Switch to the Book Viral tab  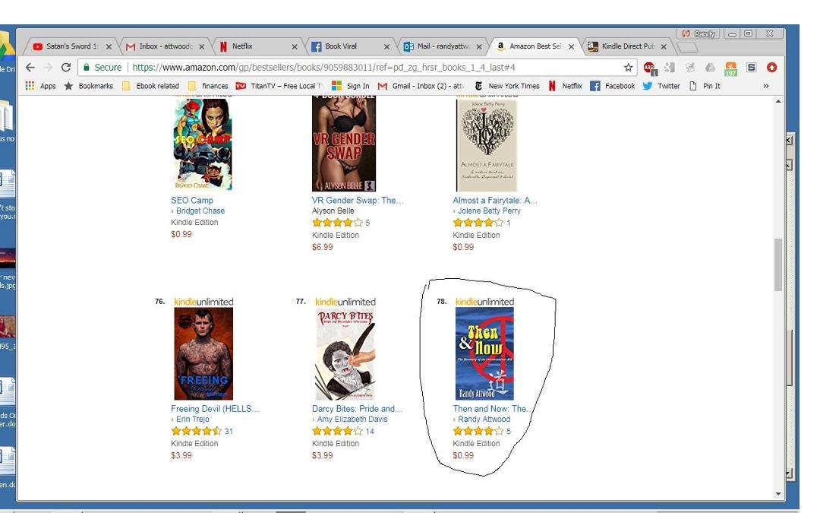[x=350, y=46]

* * *

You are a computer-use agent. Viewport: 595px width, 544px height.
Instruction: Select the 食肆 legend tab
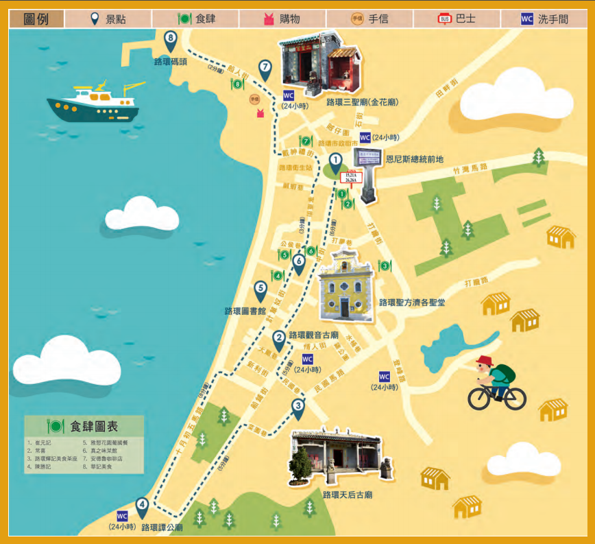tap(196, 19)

---

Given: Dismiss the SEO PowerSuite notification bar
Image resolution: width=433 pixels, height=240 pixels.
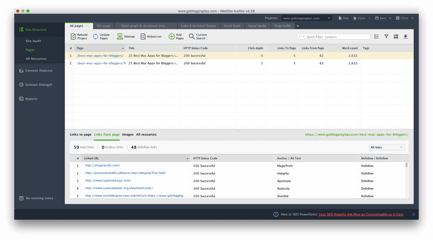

§ **WHAT YOU SHOULD DO**
Return all lines in the data that include the word "height".

§ **WRITTEN RESPONSE**
You are a computer-use agent. Viewport: 595px width, 544px height.
Image resolution: width=433 pixels, height=240 pixels.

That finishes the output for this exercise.